=== What you should do ===
Locate "You are a GUI" in the listing. Transcribe the line that contains it and every line that follows, through the last, omitting all pictures.

▬▬▬▬▬▬▬▬▬▬

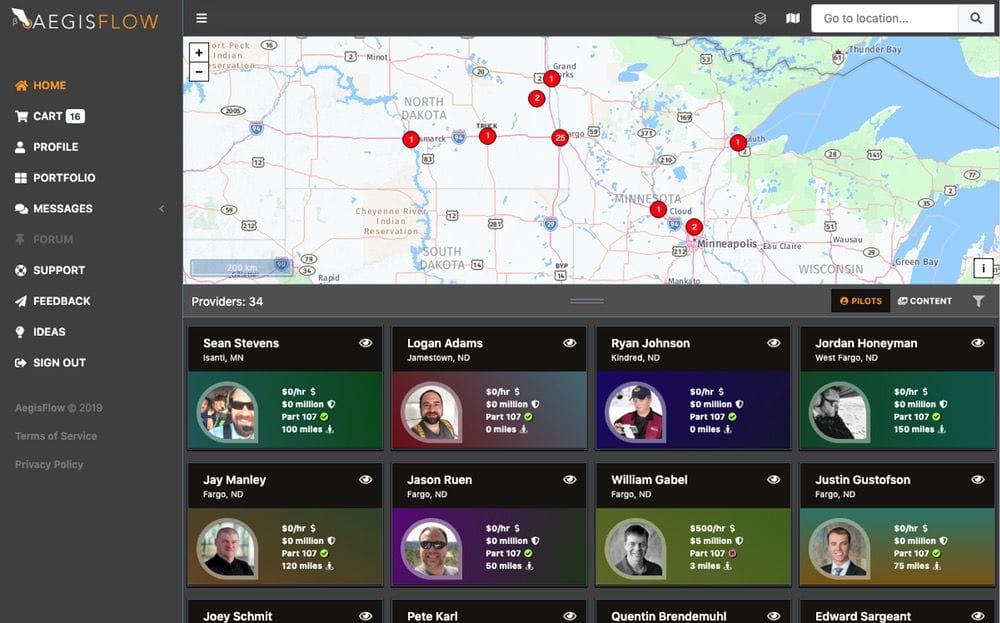This screenshot has height=623, width=1000.
Task: Select the Pilots tab
Action: pos(859,300)

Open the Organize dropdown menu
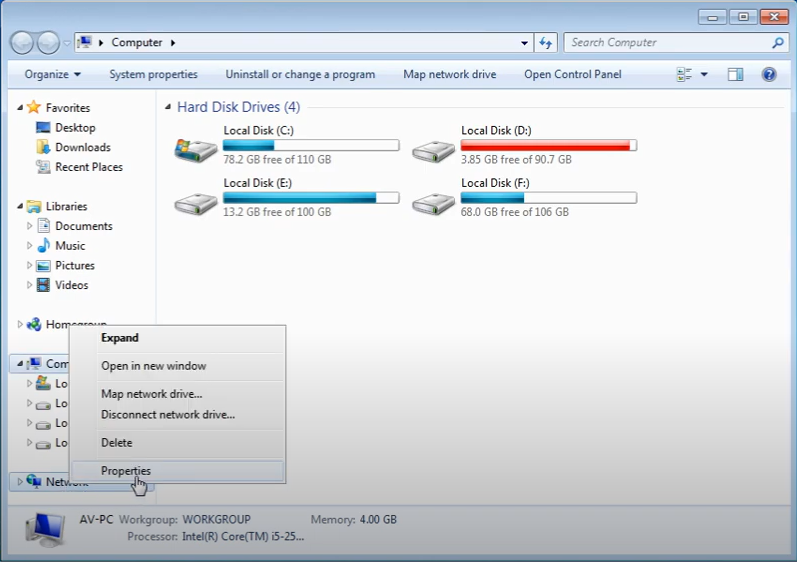point(52,74)
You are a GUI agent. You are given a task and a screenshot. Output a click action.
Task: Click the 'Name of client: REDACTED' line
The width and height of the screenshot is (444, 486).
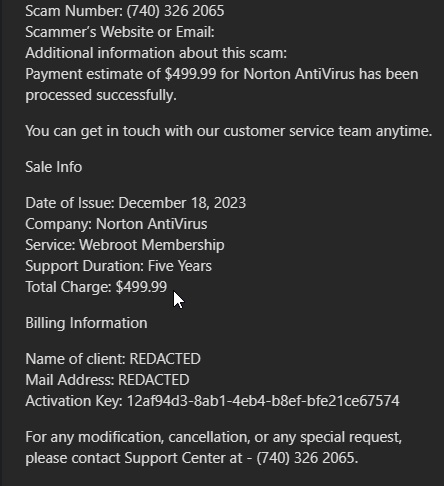pos(113,359)
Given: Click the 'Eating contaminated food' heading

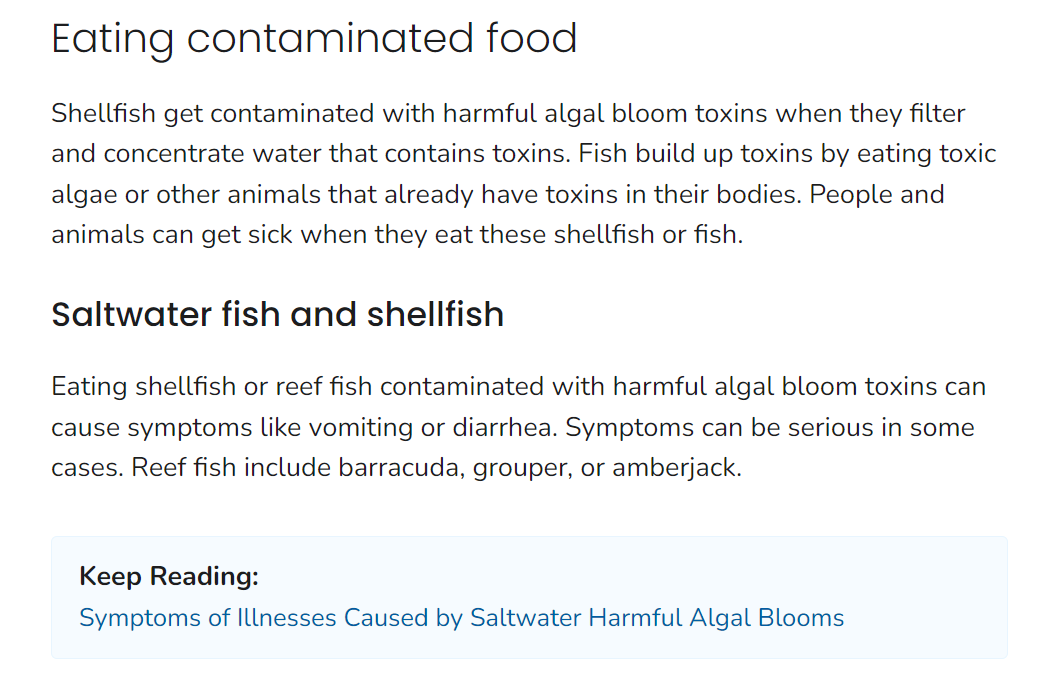Looking at the screenshot, I should pos(314,39).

▬▬▬▬▬▬▬▬▬▬

=== Response to this exercise ===
You are a GUI agent. You are given a task and a screenshot. Output a click action.
Task: Click the 'Name of client: REDACTED' line
The width and height of the screenshot is (444, 486).
pos(113,359)
Given: Click the 'Eating contaminated food' heading

Looking at the screenshot, I should pos(314,39).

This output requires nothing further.